A questão do número de séries para o treino de hipertrofia é bastante complexa, haja vista que esta é uma das variáveis de treino. Veja neste artigo um posicionamento científico!

Talvez possa parecer vago, mas raramente usamos números ou proporções exatas quando tratamos de hipertrofia. Isso acontece basicamente por um motivo simples: não há receitas prontas na musculação. Um dos números que constantemente é atribuída por “leigos” é a de número de séries. Aqui mesmo no primeiro parágrafo vou dizer que não há um número de séries que se enquadre em qualquer perfil.

Porém, isso não quer dizer que independentemente do treino que você fizer terá resultados. O número de séries é uma das variáveis que interfere diretamente na relação volume x intensidade do treino de musculação. Por isso, este é um detalhe que precisa ser muito bem pensado no contexto de treinamento. Para mostrar como isso deve ser feito, veja uma explanação prática sobre o tema!

Número de séries para a hipertrofia, existe algum número mágico?

Número de séries para a hipertrofia, estudos e fatores que influenciam sua qualidade

Em um estudo de Choizels (2008) foram avaliados os efeitos que diferentes números de séries tinham sobre a hipertrofia. Participaram do estudo 24 homens treinados, que foram divididos em 3 grupos: o controle, que não se exercitou, um grupo que executava 1 única série e o outro grupo que executava 3 séries. Todas as séries eram usadas até a falha concêntrica. O grupo de apenas 1 séries, teve apenas 7% menos hipertrofia que o grupo que executou 3 séries.

Em outro estudo, de Bertechine (2006) comparou o aumento da força agachamento em um programa de 6 semanas durante 1, 4 ou 8 conjuntos de 80% 1RM. Todos os grupos melhoraram a sua força, mas o grupo “série 8”, que tem aumentado a mais. Melhorias grupos “série única” e “Série 4” não foram significativamente diferentes.

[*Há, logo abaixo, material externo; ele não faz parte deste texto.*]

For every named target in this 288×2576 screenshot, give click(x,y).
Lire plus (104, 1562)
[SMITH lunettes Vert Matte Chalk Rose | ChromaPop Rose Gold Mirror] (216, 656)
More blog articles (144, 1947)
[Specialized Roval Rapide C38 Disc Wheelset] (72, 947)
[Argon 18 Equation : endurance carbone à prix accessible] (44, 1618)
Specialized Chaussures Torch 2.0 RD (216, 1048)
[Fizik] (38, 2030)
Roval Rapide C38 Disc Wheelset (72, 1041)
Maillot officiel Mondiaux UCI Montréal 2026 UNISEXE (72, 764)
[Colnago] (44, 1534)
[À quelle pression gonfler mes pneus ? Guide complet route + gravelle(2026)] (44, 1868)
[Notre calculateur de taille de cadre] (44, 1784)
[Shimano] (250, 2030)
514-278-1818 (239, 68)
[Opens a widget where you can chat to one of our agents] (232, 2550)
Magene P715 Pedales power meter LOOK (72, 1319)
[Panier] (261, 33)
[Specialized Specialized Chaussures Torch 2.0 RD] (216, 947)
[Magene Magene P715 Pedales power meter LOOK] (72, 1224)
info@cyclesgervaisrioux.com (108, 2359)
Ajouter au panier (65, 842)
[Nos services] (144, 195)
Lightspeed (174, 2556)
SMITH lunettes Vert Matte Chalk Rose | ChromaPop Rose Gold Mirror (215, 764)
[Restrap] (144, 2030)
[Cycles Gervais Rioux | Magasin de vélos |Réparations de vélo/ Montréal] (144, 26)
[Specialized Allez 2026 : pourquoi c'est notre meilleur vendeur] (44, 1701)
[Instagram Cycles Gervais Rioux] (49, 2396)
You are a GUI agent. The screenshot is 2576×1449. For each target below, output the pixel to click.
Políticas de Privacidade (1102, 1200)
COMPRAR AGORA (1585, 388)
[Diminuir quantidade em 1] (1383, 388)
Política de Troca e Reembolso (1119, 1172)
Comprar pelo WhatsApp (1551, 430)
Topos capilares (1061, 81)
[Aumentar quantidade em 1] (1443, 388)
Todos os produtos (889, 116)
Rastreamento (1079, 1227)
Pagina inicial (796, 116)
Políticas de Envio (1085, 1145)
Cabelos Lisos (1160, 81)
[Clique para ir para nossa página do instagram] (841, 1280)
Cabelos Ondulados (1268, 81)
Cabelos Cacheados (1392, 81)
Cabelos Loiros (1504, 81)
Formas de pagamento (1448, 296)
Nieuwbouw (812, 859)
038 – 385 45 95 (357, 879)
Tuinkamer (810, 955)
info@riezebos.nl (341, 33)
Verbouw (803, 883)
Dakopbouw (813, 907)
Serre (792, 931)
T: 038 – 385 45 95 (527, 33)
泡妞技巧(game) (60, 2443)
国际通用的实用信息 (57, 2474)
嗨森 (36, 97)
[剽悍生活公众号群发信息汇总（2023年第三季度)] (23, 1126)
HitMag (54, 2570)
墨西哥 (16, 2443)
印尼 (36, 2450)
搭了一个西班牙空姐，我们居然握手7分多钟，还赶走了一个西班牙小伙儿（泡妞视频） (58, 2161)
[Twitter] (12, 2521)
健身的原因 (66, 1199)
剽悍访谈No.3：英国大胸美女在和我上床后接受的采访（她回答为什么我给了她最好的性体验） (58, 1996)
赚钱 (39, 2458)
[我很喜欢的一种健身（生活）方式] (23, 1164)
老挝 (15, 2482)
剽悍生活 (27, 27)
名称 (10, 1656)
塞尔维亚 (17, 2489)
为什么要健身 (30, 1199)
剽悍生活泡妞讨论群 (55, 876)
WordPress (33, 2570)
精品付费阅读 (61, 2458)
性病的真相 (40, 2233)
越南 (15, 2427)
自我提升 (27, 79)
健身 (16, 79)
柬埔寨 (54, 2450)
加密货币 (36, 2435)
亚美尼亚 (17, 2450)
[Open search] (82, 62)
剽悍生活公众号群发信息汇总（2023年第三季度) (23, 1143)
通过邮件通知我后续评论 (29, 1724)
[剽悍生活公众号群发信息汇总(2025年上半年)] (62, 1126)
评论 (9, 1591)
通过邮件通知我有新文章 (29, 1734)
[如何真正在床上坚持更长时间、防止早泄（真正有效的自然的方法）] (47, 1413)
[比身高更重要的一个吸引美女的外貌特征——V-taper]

Em uma revisão de literatura, realizada por Borges (2008), que analisou quarenta estudos, mostrou que, para aumentar a força entre os iniciantes, a série única é significativamente tão eficaz como séries múltiplas. Por outro lado, para atletas treinados, são as séries múltiplos (2-3), que são mais eficazes. Outro estudo de Tran (2006) avaliou 14 estudos e mostrou que fazer 3-4 séries resulta em um aumento de força 46% mais elevado do que uma única série. No entanto, esta meta-análise aponta para que a entre 4 e 6 séries não traz mais benefícios do que 2 ou 3 sets.

Leia também: Qual o número ideal de repetições para a hipertrofia?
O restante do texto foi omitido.